Ma tutte e tre restarono coinvolte nella battaglia, un esempio significativo di quel che lo storico Roberto Battaglia ha scritto a proposito della Resistenza, che chiama “società partigiana” per sottolineare che non fu solo lotta dei reparti armati ma autorganizzazione di una società che si voleva “altra”, che coinvolse donne vecchi ragazze in un impegno solidale. È in questo contesto che prende le mosse il primo embrione di quello che diventerà poi il femminismo: i “Gruppi di difesa della donna”, in cui Marisa fu subito attiva. Il titolo era sbagliato, perché le donne già difendevano sé stesse e gli altri, non erano solo chi doveva esser difeso. E infatti proprio quell’associazione – come ebbe a scriverne Marisa molto tempo dopo – aprì la strada alla presa di coscienza dei diritti delle donne.

Marisa ne fu consapevole da allora, una maturazione cresciuta nelle lunghe marce fra la neve, di notte in qualche stalla di contadini amici, o all’addiaccio nelle vigne, trattenendo il respiro ad ogni rumore, pronta a recitare la parte di una sfollata per nascondere le carte che recava e che l’avrebbero, se scovate, sottoposta alla tortura delle brigate fasciste o delle pattuglie tedesche.

IN UNO DEI SUOI LIBRI del dopoguerra racconta che il 25 aprile, quando il conflitto finisce, sentì, nonostante la gioia per la vittoria e la pace, una qualche malinconia: era finita quella straordinaria trasgressione che era stata per le donne la partecipazione alla Resistenza.

Marisa non tardò a ritrovare l’impegno politico e fu funzionaria del Pci per molto tempo. Ne fu allontanata per via di qualche dissenso politico manifestato nel ’56, ma anche, credo, perché si era unita a un compagno, poi mio collega a Paese Sera, già sposato. Il divorzio non c’era ancora e il Pci temeva che, specie nelle zone rurali più conservatrici, ci fosse incomprensione e fiorissero le accuse democristiane ai comunisti di essere “di facili costumi”.

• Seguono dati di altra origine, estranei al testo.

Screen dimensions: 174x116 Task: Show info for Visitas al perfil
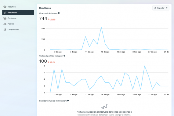pyautogui.click(x=64, y=56)
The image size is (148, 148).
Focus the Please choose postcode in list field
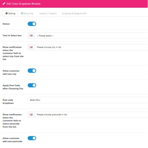point(91,115)
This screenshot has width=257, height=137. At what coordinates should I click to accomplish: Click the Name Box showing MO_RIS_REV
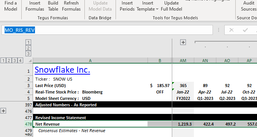pos(107,30)
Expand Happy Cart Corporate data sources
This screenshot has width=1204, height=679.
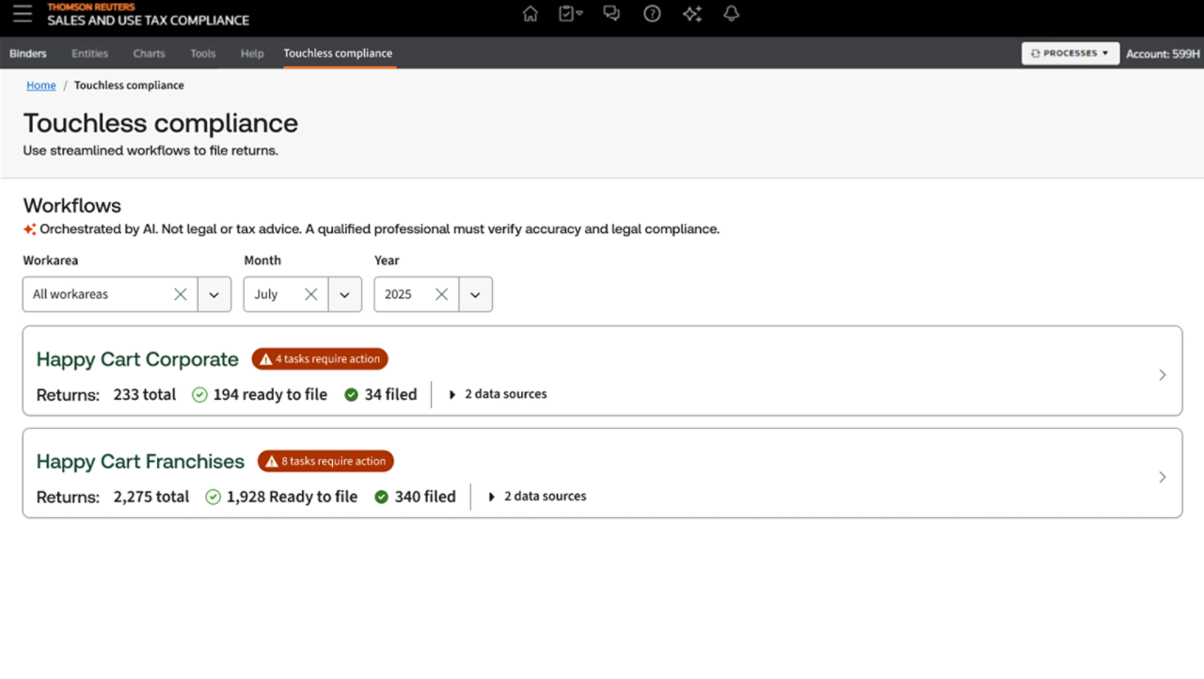pyautogui.click(x=499, y=394)
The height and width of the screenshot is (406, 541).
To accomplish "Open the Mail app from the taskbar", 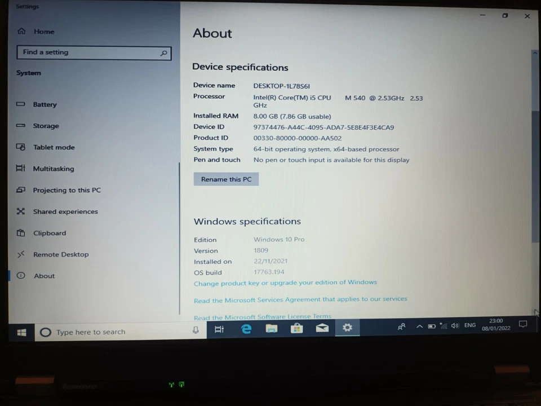I will point(322,329).
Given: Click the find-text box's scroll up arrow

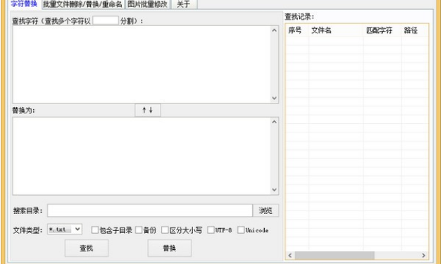Looking at the screenshot, I should click(274, 30).
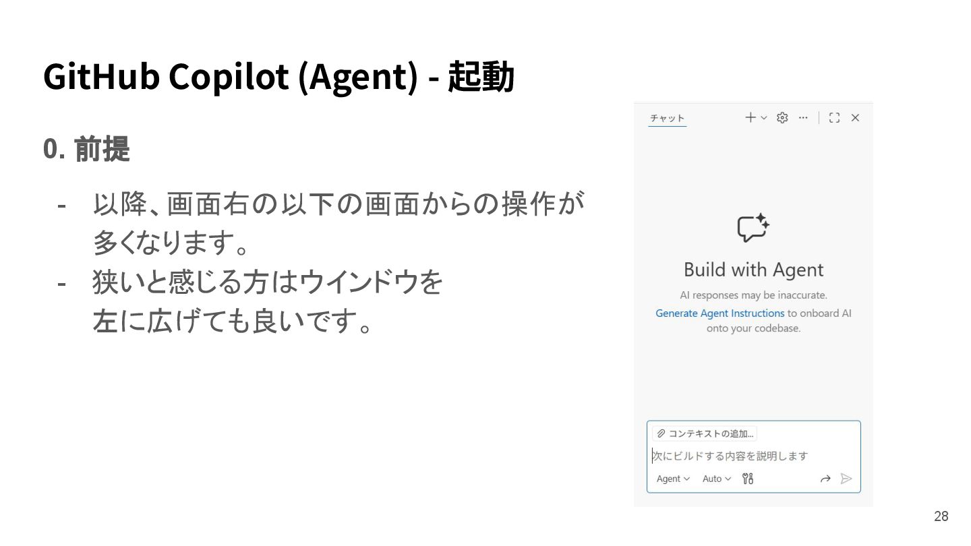Click the send arrow in chat input

pos(846,479)
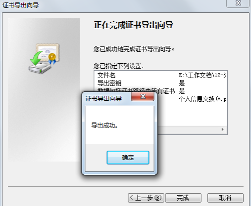Click the 您已成功地完成证书导出向导 text

tap(134, 49)
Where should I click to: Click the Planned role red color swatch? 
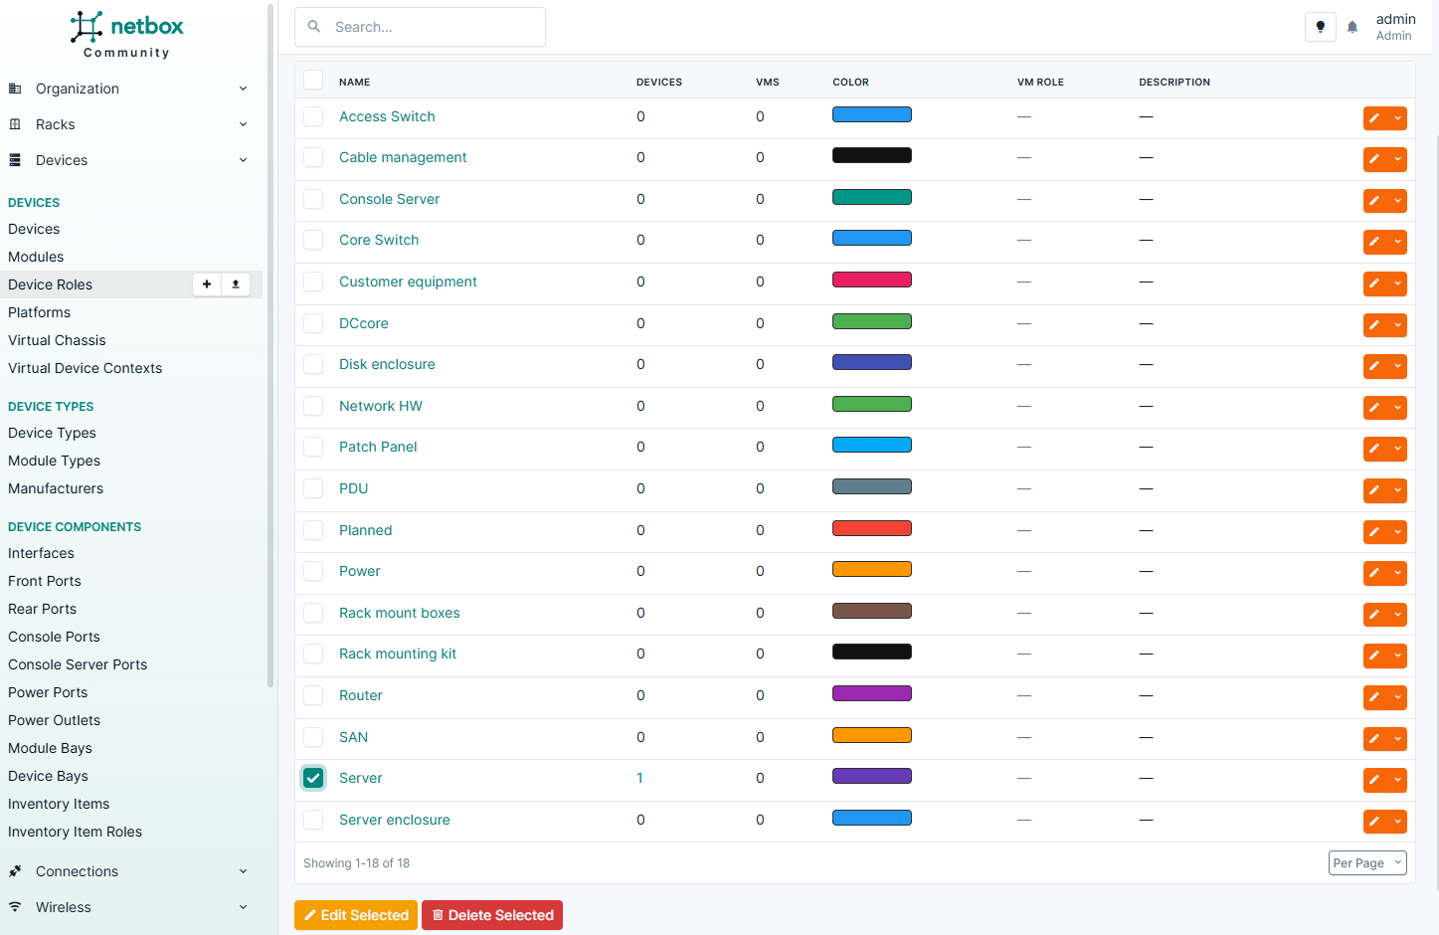coord(871,528)
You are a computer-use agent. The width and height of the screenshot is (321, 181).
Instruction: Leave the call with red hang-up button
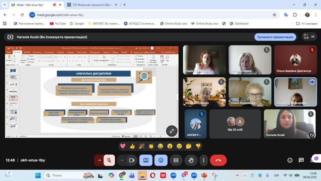(x=218, y=160)
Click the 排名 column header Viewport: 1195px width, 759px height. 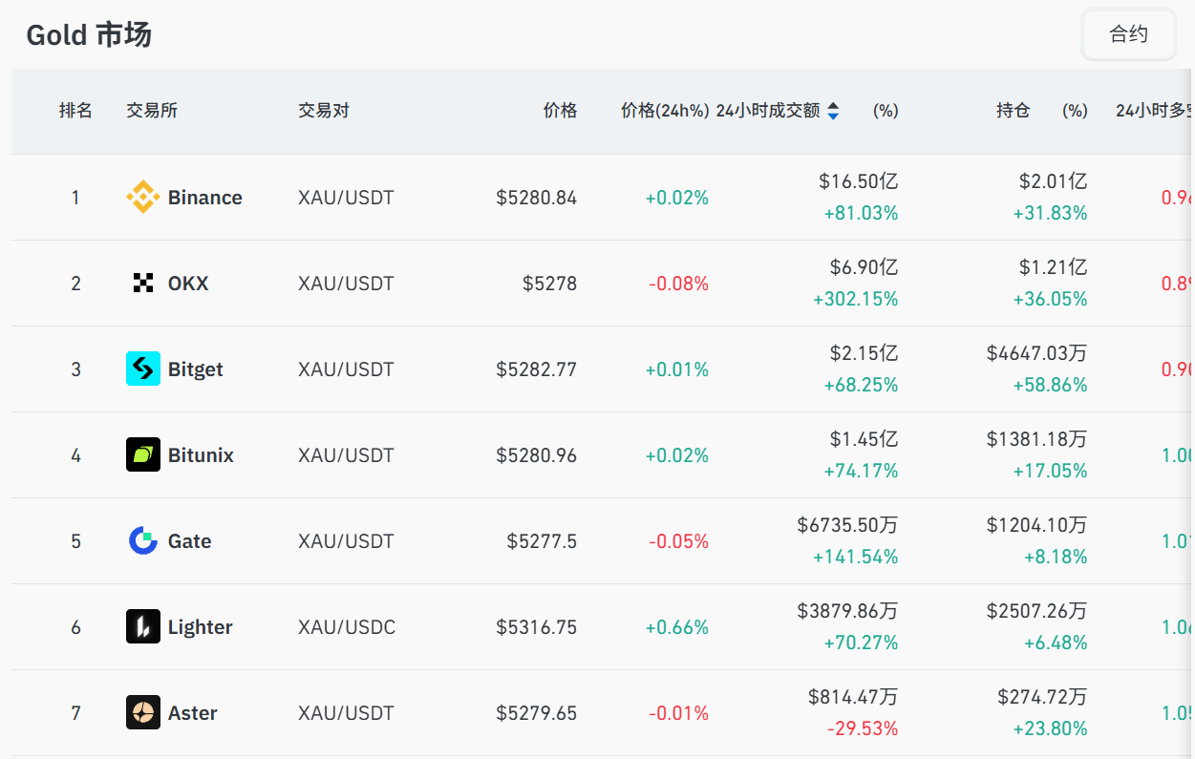75,111
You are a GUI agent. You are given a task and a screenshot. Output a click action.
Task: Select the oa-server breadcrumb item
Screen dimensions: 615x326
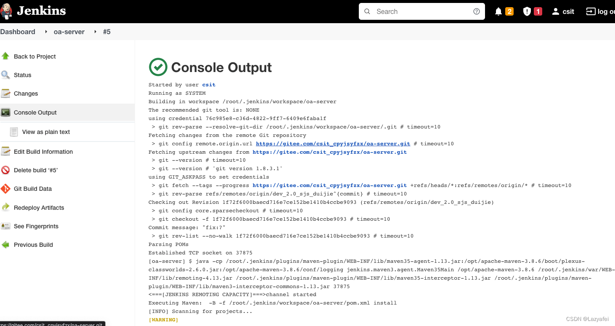69,32
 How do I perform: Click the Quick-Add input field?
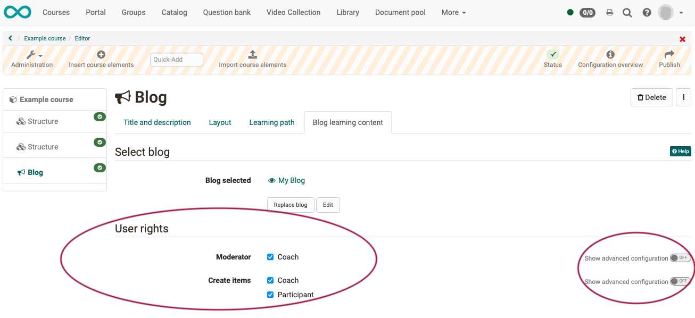click(176, 60)
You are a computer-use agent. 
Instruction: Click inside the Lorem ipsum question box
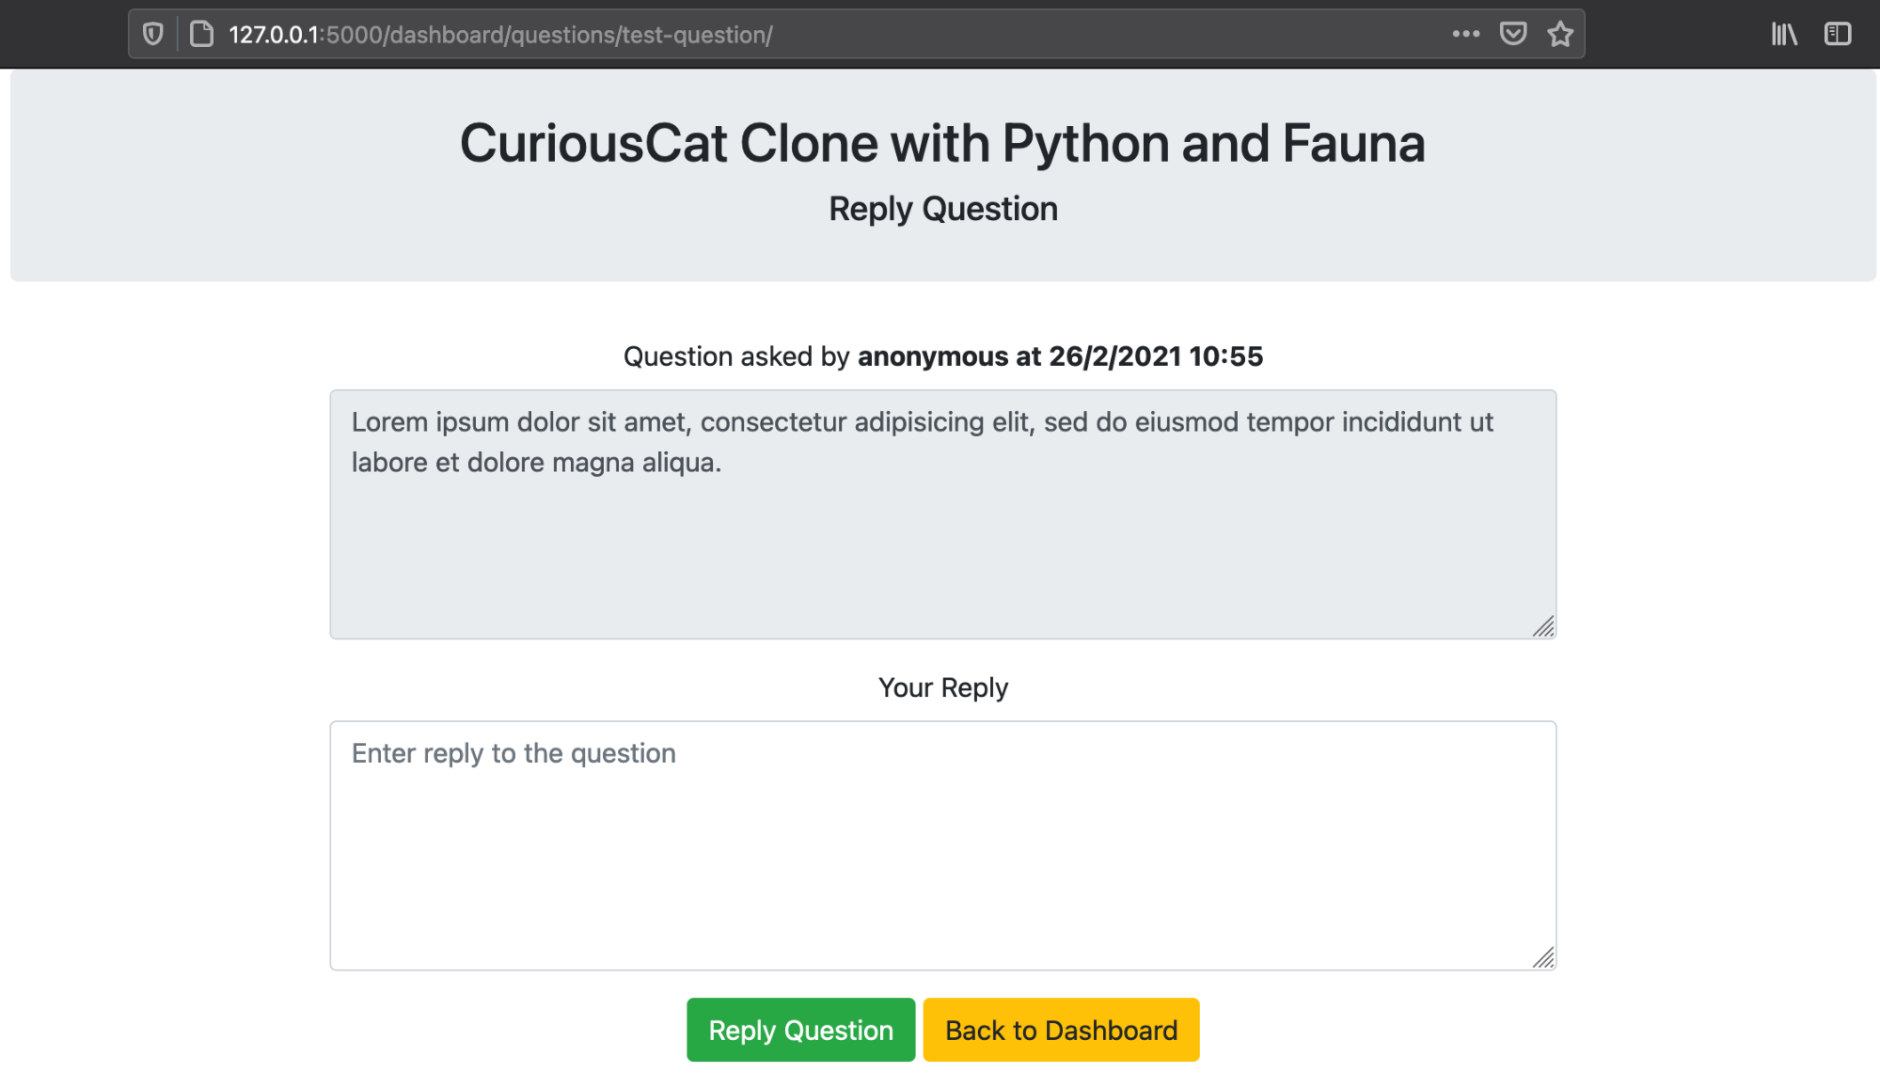point(940,512)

E così ci trovammo con Marisa all’Udi, che, in quegli anni, accoglieva le compagne disubbidienti, come lei e anche me dopo l’XI congresso del Pci, quando tutti gli “ingraiani” furono mandati a lavorare fuori dal sacro palazzo delle Botteghe Oscure. L’Udi era organizzazione di massa, condivisa come molte altre allora con le socialiste, e dunque in qualche modo zona franca. Debbo dire che sono grata a questo esilio che mi fu imposto perché l’Udi è stata una gran bella esperienza e luogo di incontro con donne straordinarie cui sono rimasta molto legata: fra queste Marisa Ombra.

IN UN ANGOLO dei saloni del Quirinale, quell’8 marzo di due anni fa, restammo a chiacchierare a lungo con Marisa. Era parecchio che non ci incontravamo. Mi raccontò della sua più recente esperienza come vicepresidente dell’Anpi, un ruolo che si meritava ed è stato importante per l’Associazione perché Marisa Ombra ha reso più evidente il contributo delle donne alla Resistenza. Tornammo anche a riparlare della Bolognina, perché anche lei, allora, non era entrata nel partito che era succeduto al Pci.

Ricordo quell’8 marzo al Quirinale anche per un’altra ragione: per la risposta data da Lidia Menapace a una giornalista che l’intervistava, presentandola come «ex partigiana». E lei rispose: «Scusi, io sono ancora partigiana». Un bella risposta, valevole per molte partigiane, rimaste partigiane. Così era anche Marisa, fiera e combattiva.